Bug 1320170

Summary: Unable to set perFSGroup local quota before first node startup.
Product: OpenShift Container Platform Reporter: Devan Goodwin <dgoodwin>
Component: InstallerAssignee: Devan Goodwin <dgoodwin>
Status: CLOSED ERRATA QA Contact: Ma xiaoqiang <xiama>
Severity: high Docs Contact:
Priority: unspecified    
Version: 3.2.0CC: aos-bugs, jokerman, mmccomas, tdawson, xtian
Target Milestone: ---   
Target Release: ---   
Hardware: Unspecified   
OS: Unspecified   
Whiteboard:
Fixed In Version: v3.2.0.8 Doc Type: Bug Fix
Doc Text:
Story Points: ---
Clone Of: Environment:
Last Closed: 2016-05-12 16:39:07 UTC Type: Bug
Regression: --- Mount Type: ---
Documentation: --- CRM:
Verified Versions: Category: ---
oVirt Team: --- RHEL 7.3 requirements from Atomic Host:
Cloudforms Team: --- Target Upstream Version:

Description Devan Goodwin 2016-03-22 13:38:20 UTC
Description of problem:

If you specify perFSGroup in your node-config.yaml before the first node startup, the volume directory does not yet exist at the correct time and checks for the quota plugin cannot run, the node will not start.
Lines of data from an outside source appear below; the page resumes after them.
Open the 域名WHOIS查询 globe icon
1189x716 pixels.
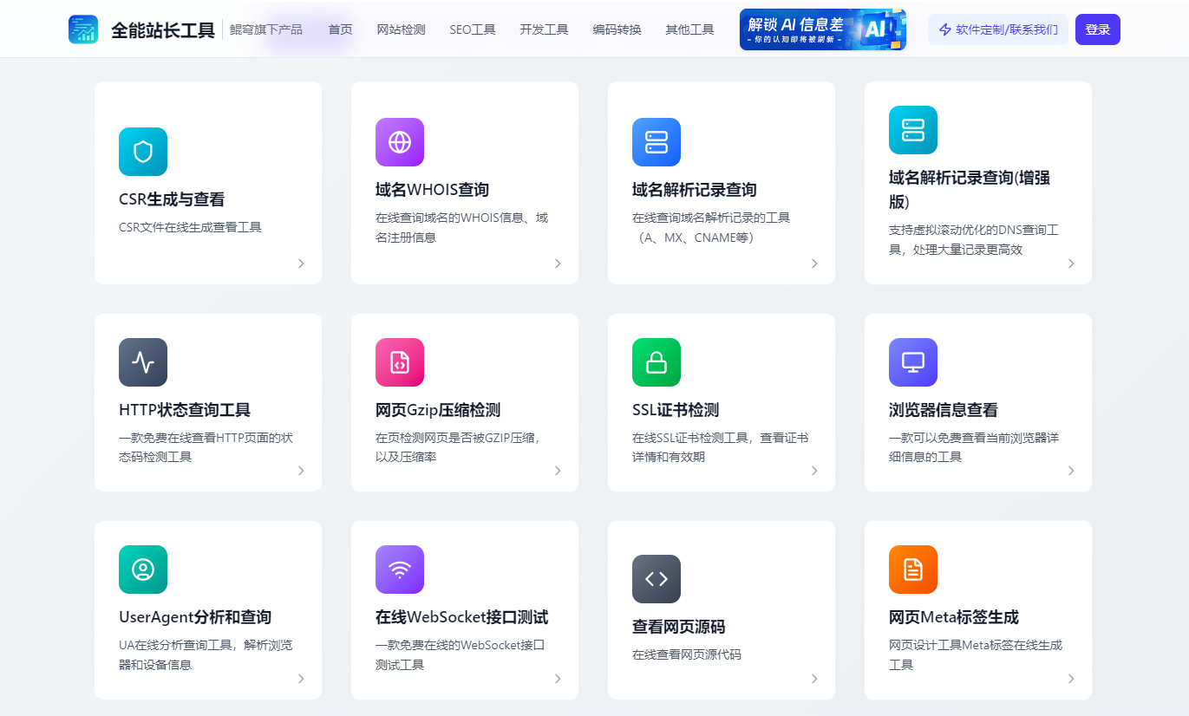pyautogui.click(x=399, y=142)
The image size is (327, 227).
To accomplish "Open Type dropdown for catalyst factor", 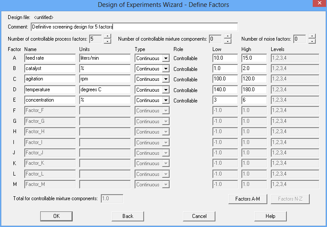I will (x=165, y=69).
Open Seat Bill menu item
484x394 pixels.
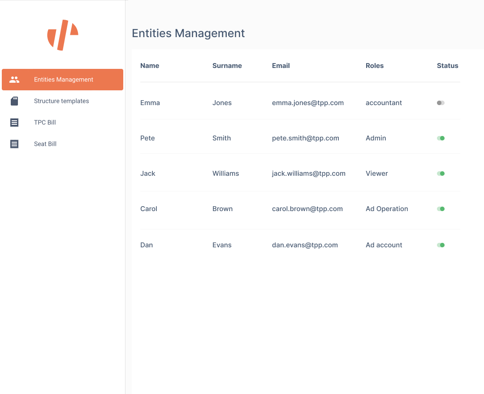45,144
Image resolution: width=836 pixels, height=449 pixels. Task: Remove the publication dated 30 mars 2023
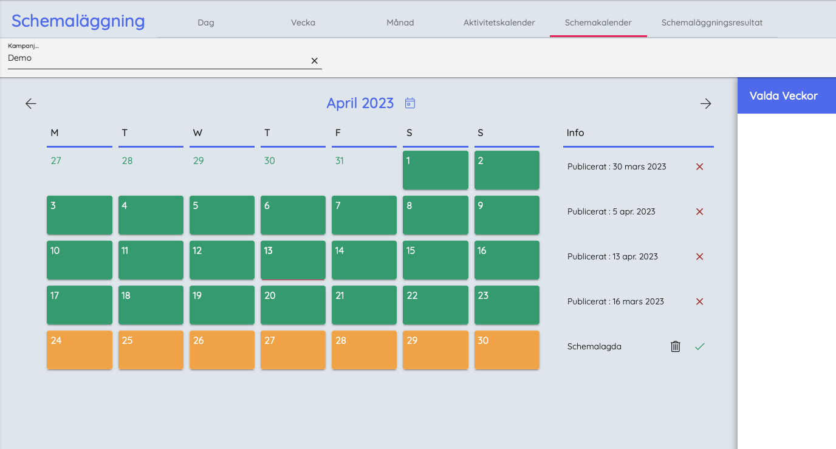699,166
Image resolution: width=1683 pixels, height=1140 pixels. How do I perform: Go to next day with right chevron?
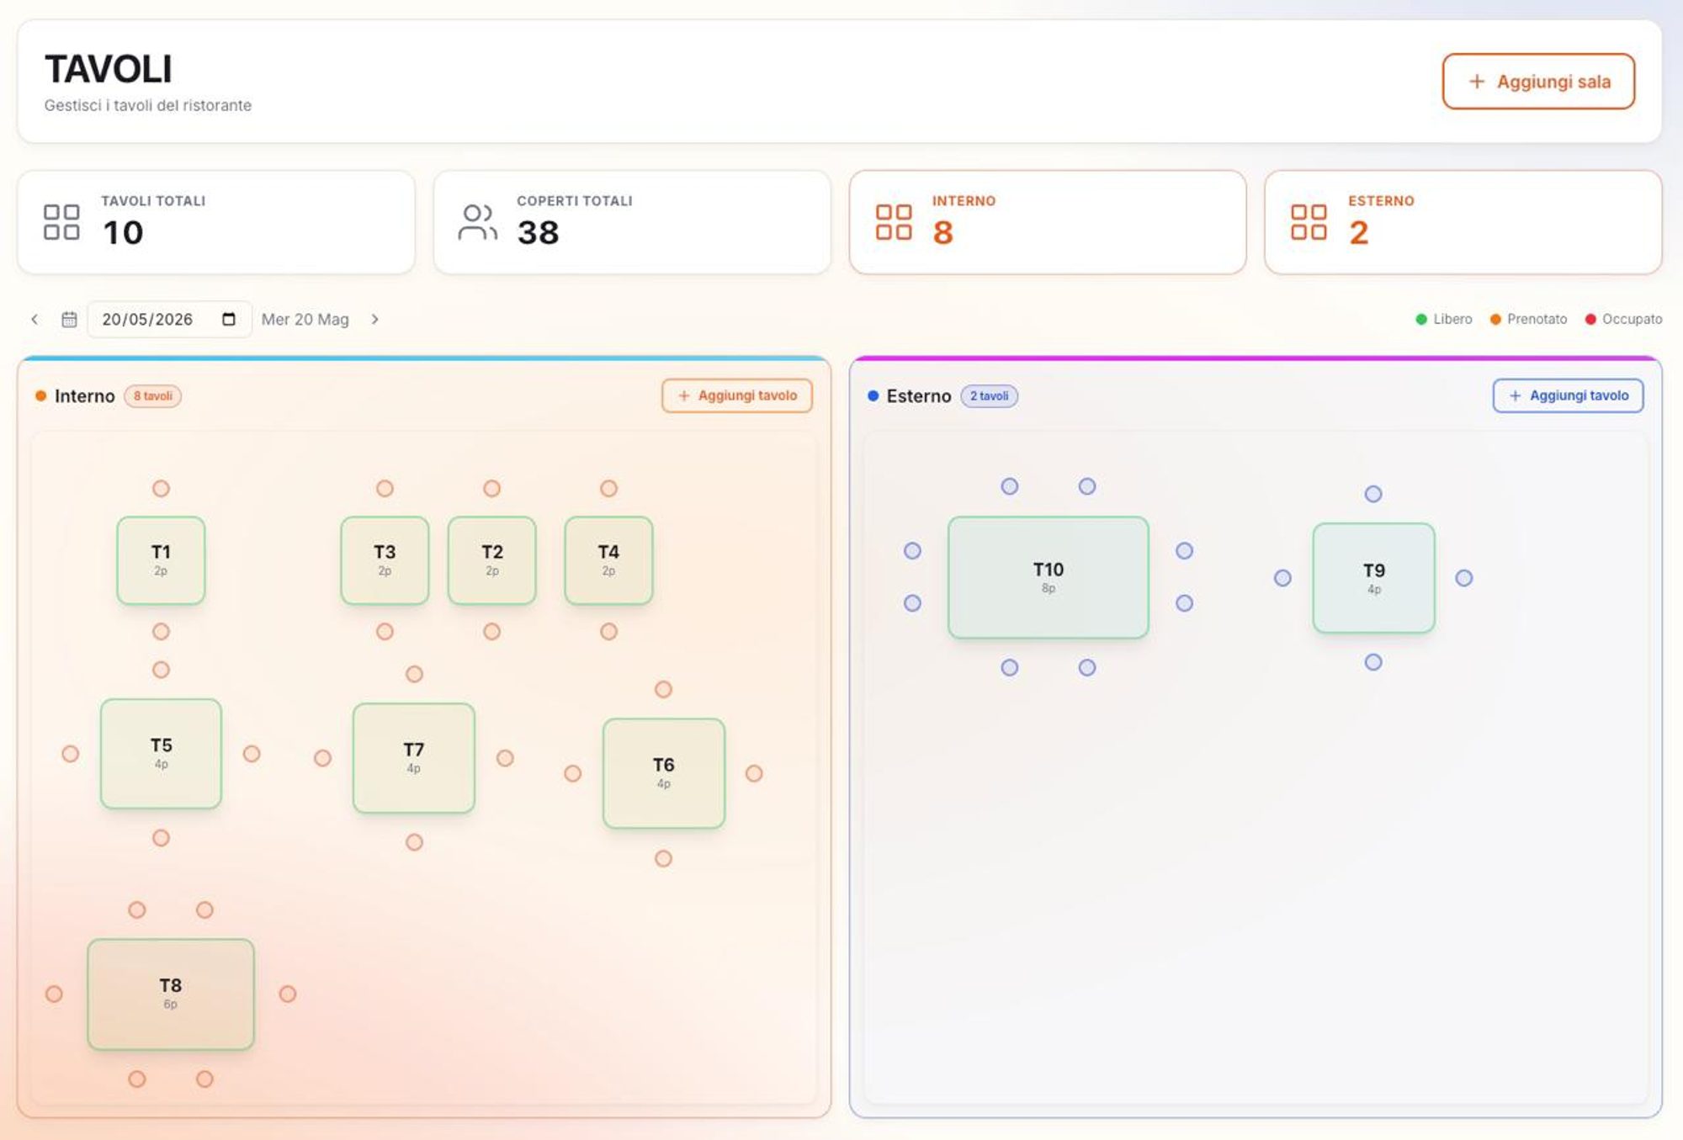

Ops is planning to use openshift-ansible to manage node configs, which will soon support setting perFSGroup quota. Thus any time a new node is created it will fail to start.


Version-Release number of selected component (if applicable):

Problem is present in origin master as of 1ae5b25eaf86357306ce9f0c2fca4bba7e81a6da


How reproducible:

Should be 100% if you create a new node, and have a way to set the perFSGroup quota *before* the node is first launched.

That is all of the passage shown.